**EXERCISE**
Return the lines below word for word, omitting the pictures.

[Element and text position data]
--------

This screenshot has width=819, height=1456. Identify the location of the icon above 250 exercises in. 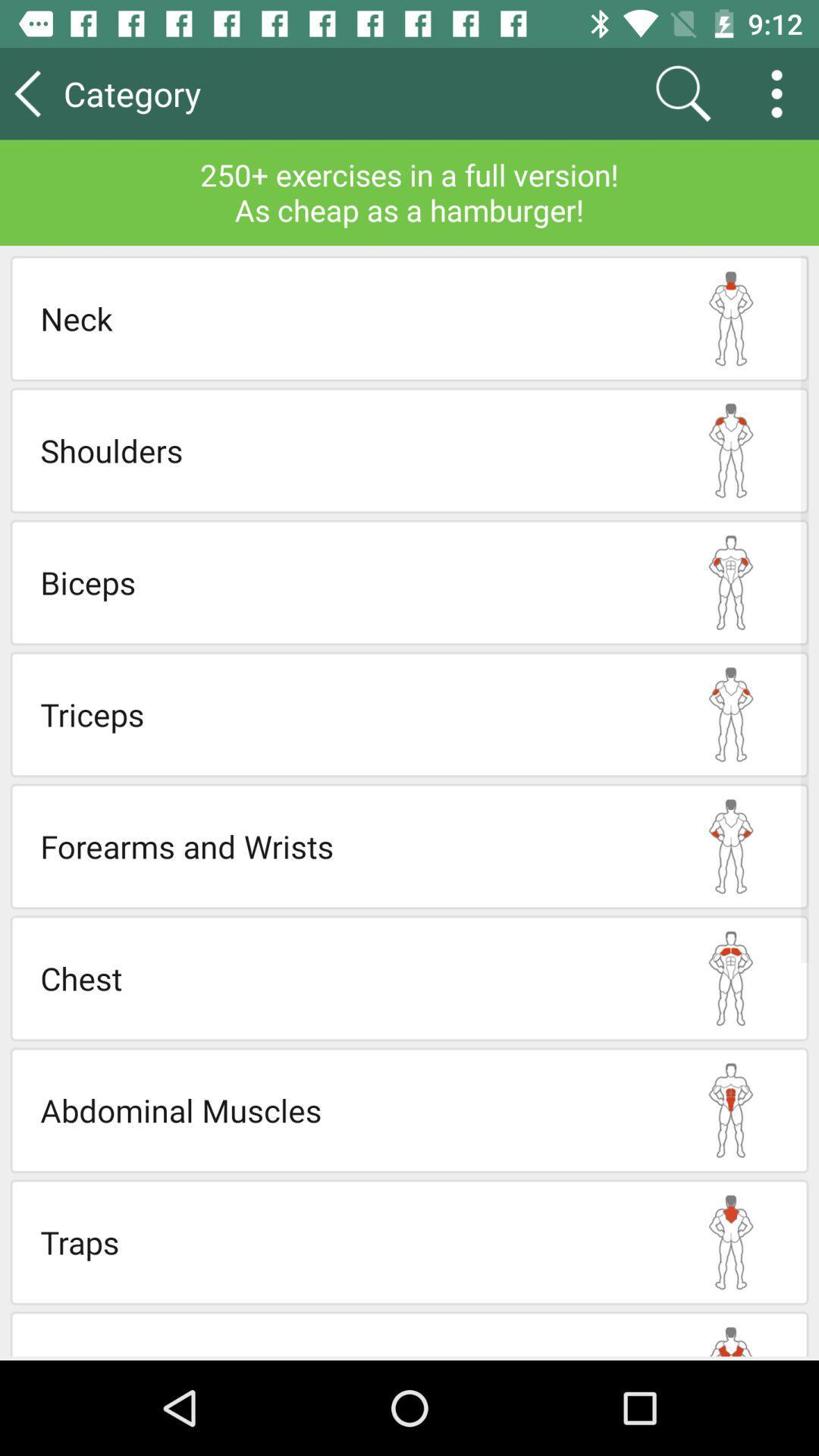
(682, 93).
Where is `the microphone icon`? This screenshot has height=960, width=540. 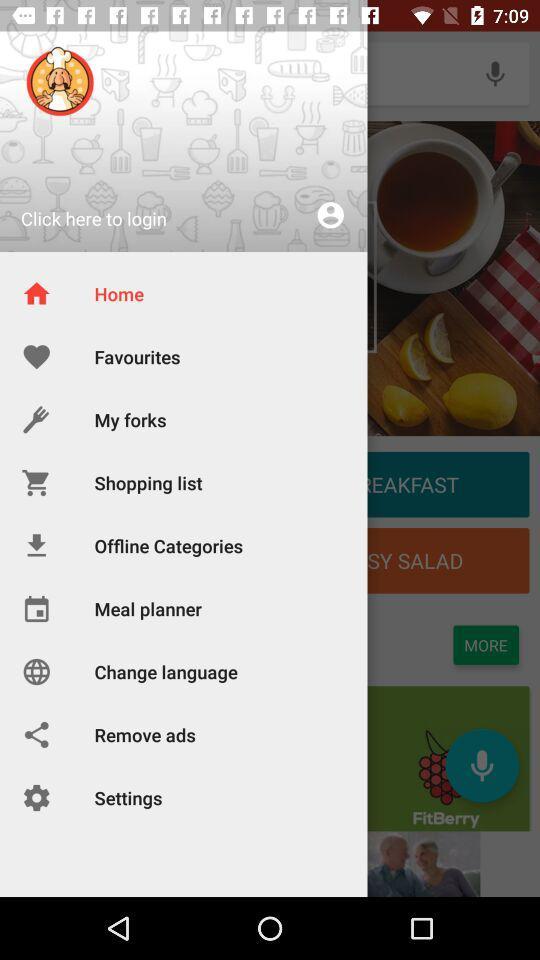
the microphone icon is located at coordinates (481, 764).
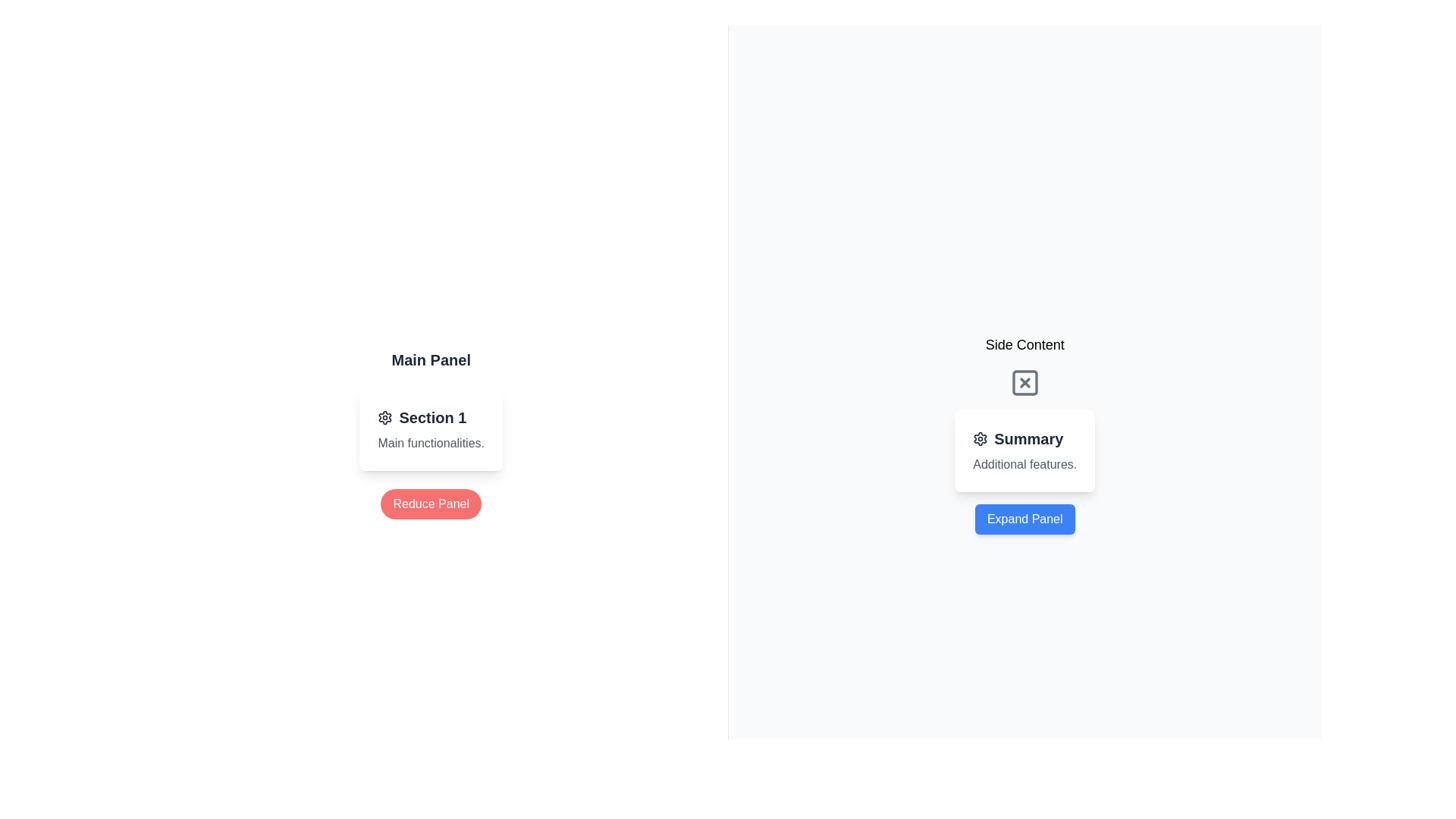 The width and height of the screenshot is (1456, 819). Describe the element at coordinates (1018, 438) in the screenshot. I see `the Text header element, which serves as a title for a grouped section of features and is located in the 'Side Content' section of the interface, above the 'Additional features' description and the 'Expand Panel' button` at that location.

--------

**FINAL RESULT**
This screenshot has width=819, height=1456. Identify the location of the icon above 250 exercises in. 
(682, 93).
Where is `the microphone icon`? This screenshot has height=960, width=540. 
the microphone icon is located at coordinates (481, 764).
 The width and height of the screenshot is (1456, 819). Describe the element at coordinates (1018, 438) in the screenshot. I see `the Text header element, which serves as a title for a grouped section of features and is located in the 'Side Content' section of the interface, above the 'Additional features' description and the 'Expand Panel' button` at that location.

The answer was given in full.